§ **Task prompt**
In the opinion piece on Corbin's Downtown Manager position, what plan did the City of Williamsburg delay, and for how long?

On Monday evening, the Corbin City Commission officially voted to abolish the position of Downtown Manager. Downtown Manager Aaron Sturgill was let go from the position a few weeks ago.
The Downtown Manager’s position over the last several years when Andy Salmons was at the helm was one that helped foster the revitalization of downtown Corbin, which has been a model for other small cities.
While it is sad to see the elimination of a position, which has done a lot of good, the Corbin City Commission made the right decision in my opinion.
Here is why.
First, let’s just be frank about COVID-19 for a minute.
It is not going away any time soon, and will be impacting us for some time to come.
While certainly not all, a lot of what the Downtown Manager does relates to organizing and putting on events, such as Moonbow Nights and the City Yard Sale. Most of these events won’t be resumed any time soon thanks largely to COVID-19.
For the sake of argument, let’s assume the very best case scenario happens and a COVID-19 vaccine is fully developed, approved for use and ready to go into production by New Year’s Eve 2020, which is the end of the year.
The vaccine, which every country in the world will be wanting, still has to be mass produced at that point, distributed and administered on a worldwide scale, which I optimistically would guess will take probably about three months to do in this country and this assumes that we don’t have supply chain interruptions.
Under this most optimistic projection, the soonest any remotely large scale public events would return locally is probably April 1, 2021. This means that we would largely be paying a Downtown Manager to sit around for at least the next six months with not a lot to do.
The other COVID-19 reality is that the budget for local, state and federal governments are going to continue to take big financial hits that I am not sure have been fully realized by the general public.
Federal spending cuts will filter down to the state, and state funding cuts will in turn filter down to the local level. In other words, local governments are going to have less money to spend.
Cuts must be made, and some of those cuts are going to hurt. For instance, the City of Williamsburg delayed a $6 million plan to expand the Kentucky Splash waterpark and campground for at least one year.
While the Corbin Downtown program has done many good things over the past several years, much of what it does isn’t essential, or at least not right now.

§ **Collected material**
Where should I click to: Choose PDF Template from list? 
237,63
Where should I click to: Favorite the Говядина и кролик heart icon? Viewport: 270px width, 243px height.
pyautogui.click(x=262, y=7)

§ **Task output**
Williamsburg delayed a $6 million plan to expand the Kentucky Splash waterpark and campground for at least one year.